[Stored data]
★ ★ ★ ★

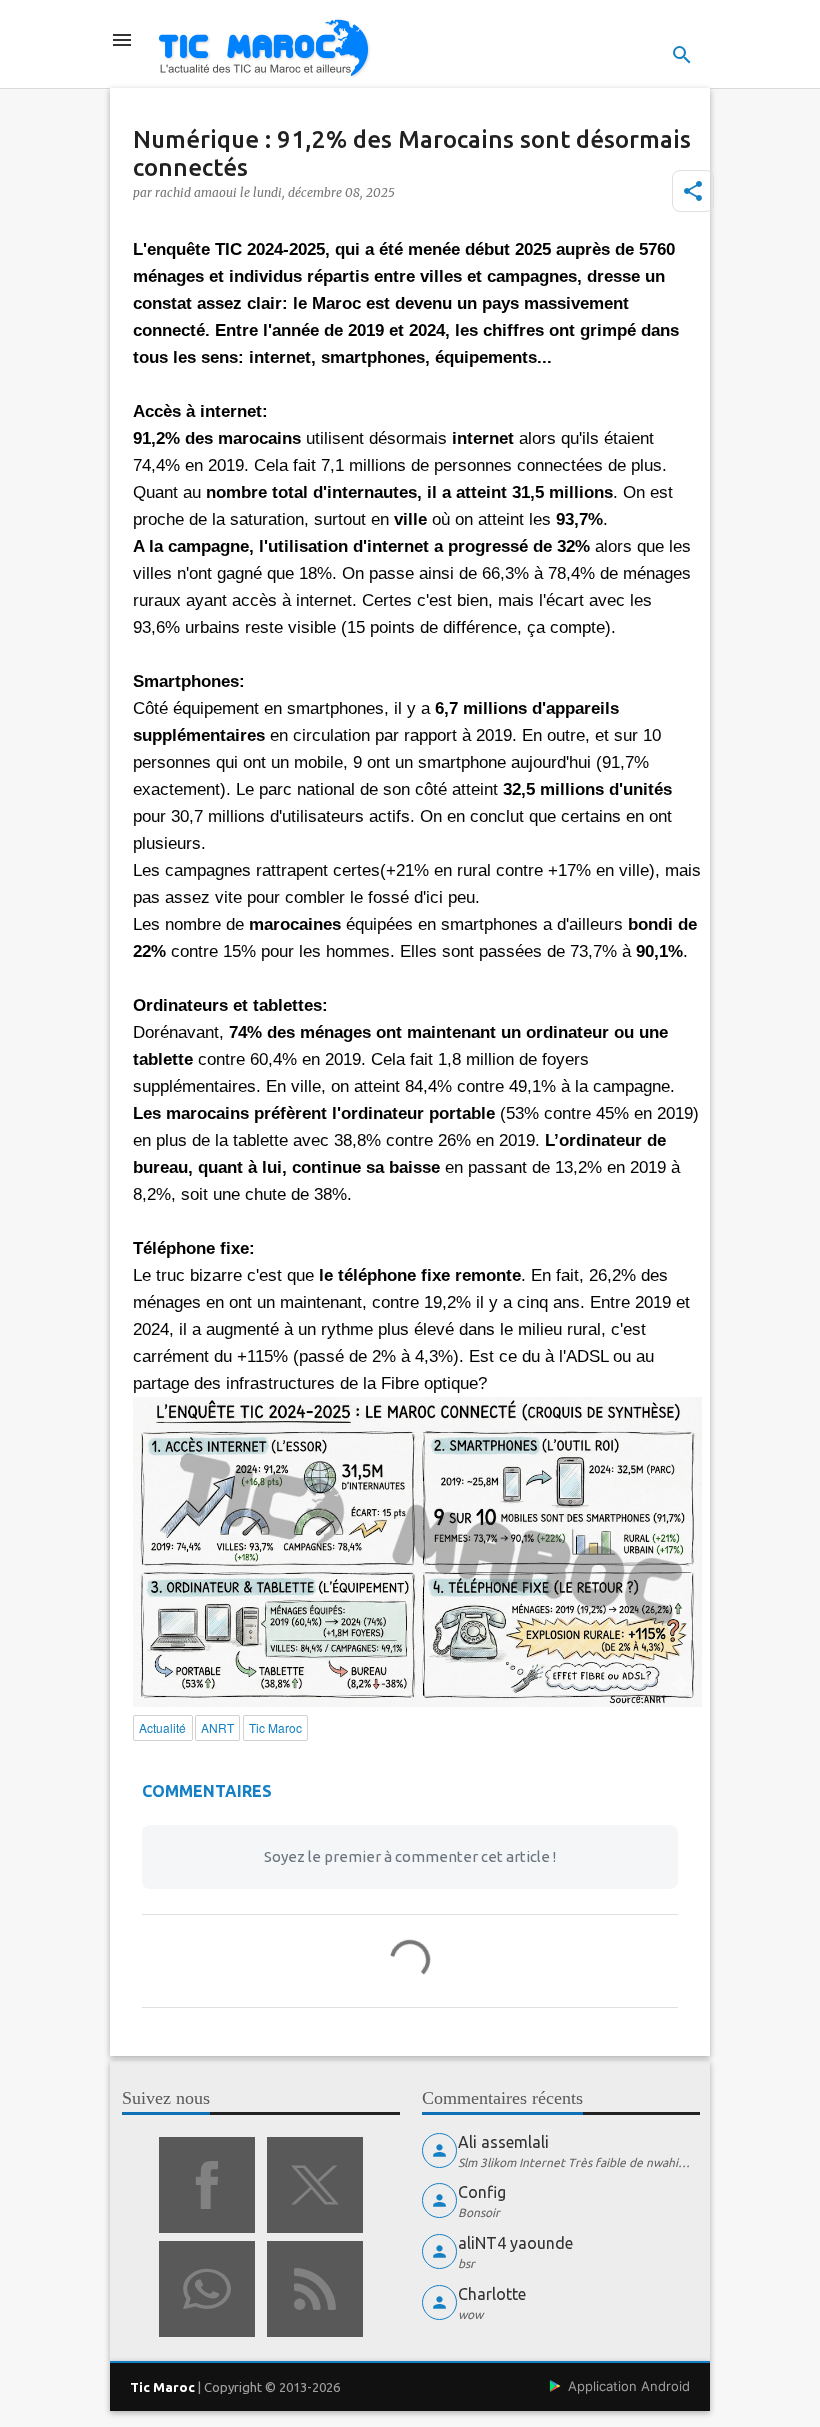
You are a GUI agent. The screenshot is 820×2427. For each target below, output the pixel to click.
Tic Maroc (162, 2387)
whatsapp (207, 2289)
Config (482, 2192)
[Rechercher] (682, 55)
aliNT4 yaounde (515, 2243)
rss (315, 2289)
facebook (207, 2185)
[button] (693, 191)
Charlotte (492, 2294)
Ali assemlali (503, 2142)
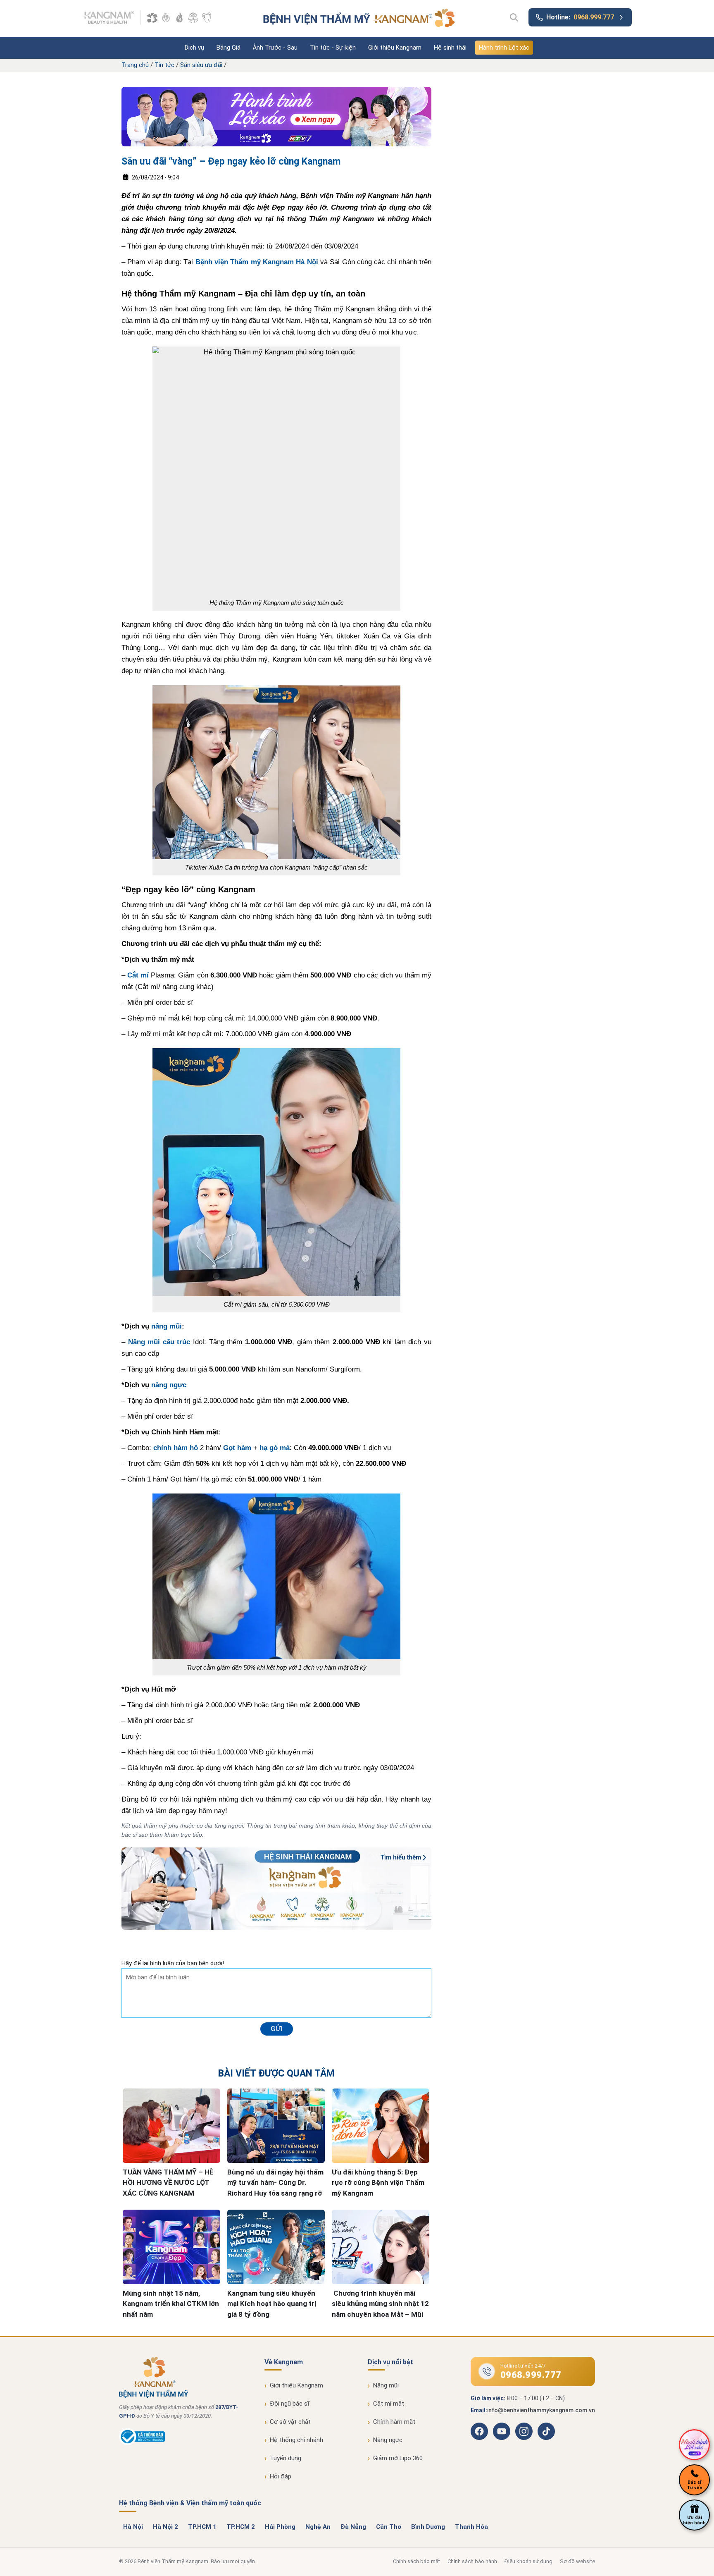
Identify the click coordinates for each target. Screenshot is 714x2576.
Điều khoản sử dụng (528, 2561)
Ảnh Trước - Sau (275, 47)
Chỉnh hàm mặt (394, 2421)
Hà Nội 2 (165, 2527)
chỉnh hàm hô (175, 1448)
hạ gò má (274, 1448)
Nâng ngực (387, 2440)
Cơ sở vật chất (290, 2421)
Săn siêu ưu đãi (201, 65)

★ ★ ★ ★

Your instructions: A word-for-word copy of the lines from the one with "Charlotte (492, 2294)" through the last line of the data above is required, with both end lines included and no pictures.

Finished exercise:
Charlotte (492, 2294)
Ali assemlali (503, 2142)
Identify the click coordinates for each target. Screenshot is 714x2576.
Điều khoản sử dụng (528, 2561)
Ảnh Trước - Sau (275, 47)
Chỉnh hàm mặt (394, 2421)
Hà Nội 2 (165, 2527)
chỉnh hàm hô (175, 1448)
hạ gò má (274, 1448)
Nâng ngực (387, 2440)
Cơ sở vật chất (290, 2421)
Săn siêu ưu đãi (201, 65)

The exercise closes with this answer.